Eluama people of Abia State, Nigeria.

Eluama people of Abia State, Nigeria.

Eluama is one of the many villages in Isuikwuato local government area of Abia State. As an Igbo community, this village shares similarities with the dominant Igbo culture.

The name 'Eluama' refers to a man, who migrated some 300 years ago, with three sons namely; Obu, the first, Ebere, the second and Umuokogbuo, the third. They picked separate parts of the land and settled there; these parts are considered the most fertile, as they are closest to the water source of the village. 
Other settlements within the village aside the aforementioned three are said to have migrated from Uturu and Okigwe, this is why they live in the less fertile parts of the land, that are farthest from the water source.
The three brother communities occupy the palm oil, cassava and yam producing areas, it is even fair to say that they are the largest food producers of the village.
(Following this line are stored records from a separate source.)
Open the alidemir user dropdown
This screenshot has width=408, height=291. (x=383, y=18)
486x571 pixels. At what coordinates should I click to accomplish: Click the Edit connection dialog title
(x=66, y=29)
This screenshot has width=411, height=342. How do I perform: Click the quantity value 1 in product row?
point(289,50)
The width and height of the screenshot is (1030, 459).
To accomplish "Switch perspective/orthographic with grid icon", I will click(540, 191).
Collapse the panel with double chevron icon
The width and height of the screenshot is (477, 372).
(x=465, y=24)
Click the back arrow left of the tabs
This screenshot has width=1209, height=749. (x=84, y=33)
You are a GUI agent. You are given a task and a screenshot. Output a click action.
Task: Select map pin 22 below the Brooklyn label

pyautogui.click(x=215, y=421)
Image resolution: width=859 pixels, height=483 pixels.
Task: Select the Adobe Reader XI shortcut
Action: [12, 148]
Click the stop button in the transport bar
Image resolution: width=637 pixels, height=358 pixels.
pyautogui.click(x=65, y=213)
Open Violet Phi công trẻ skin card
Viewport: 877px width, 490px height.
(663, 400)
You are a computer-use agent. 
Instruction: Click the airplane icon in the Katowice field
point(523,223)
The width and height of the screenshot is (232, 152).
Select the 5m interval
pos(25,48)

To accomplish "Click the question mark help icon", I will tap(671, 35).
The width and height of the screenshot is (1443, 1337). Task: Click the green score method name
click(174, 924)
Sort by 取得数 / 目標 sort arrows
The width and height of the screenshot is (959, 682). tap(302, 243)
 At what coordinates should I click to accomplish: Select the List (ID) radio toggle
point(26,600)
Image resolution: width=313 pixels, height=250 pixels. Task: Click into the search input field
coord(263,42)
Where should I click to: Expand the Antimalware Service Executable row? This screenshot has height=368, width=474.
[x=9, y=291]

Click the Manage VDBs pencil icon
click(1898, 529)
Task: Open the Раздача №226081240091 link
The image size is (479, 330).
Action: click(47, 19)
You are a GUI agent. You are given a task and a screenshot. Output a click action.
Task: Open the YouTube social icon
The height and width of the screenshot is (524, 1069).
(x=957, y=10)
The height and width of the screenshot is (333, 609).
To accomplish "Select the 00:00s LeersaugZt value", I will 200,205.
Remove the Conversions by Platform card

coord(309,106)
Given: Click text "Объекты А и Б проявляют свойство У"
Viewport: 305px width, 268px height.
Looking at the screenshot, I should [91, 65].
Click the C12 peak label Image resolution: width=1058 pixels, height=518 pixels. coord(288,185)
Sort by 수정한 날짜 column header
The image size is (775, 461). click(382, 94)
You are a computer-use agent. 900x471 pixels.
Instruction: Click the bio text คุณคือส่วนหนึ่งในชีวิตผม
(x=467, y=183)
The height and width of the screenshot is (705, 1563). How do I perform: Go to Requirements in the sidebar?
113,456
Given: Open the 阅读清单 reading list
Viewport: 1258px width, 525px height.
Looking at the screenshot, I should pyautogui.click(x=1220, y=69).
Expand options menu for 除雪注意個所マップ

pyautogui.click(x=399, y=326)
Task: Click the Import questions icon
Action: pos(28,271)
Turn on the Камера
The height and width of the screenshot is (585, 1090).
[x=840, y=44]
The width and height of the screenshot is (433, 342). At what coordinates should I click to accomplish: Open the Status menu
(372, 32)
Eluama people of Abia State, Nigeria.



Like any other Igbo community, the Eluama people observe various traditional practices, ranging from traditional marriage rites, to the very famous new yam festival (iri ji).
Most of these festivals are celebrated at the end of the year, this is because most of the natives of this village live outside their communities and only return home during Christmas celebration. Now, speaking of Christmas, one can claim that the emergence of Christianity has in a way abolished various traditional practices that most Africans used to hold in high esteem, as far as festivities go, the single most celebrated in Eluama is Christmas. This is a period when distant relatives get to see each other after a long time, when wrestling match are organized, end of year dances and so on and so forth. 
Eluama people of Abia State, Nigeria.


The Eluama people are very hospitable, this is reflected in their breaking of kolanut (iwa oji) and acceptance of visitors. It is a peaceful and prosperous village indeed.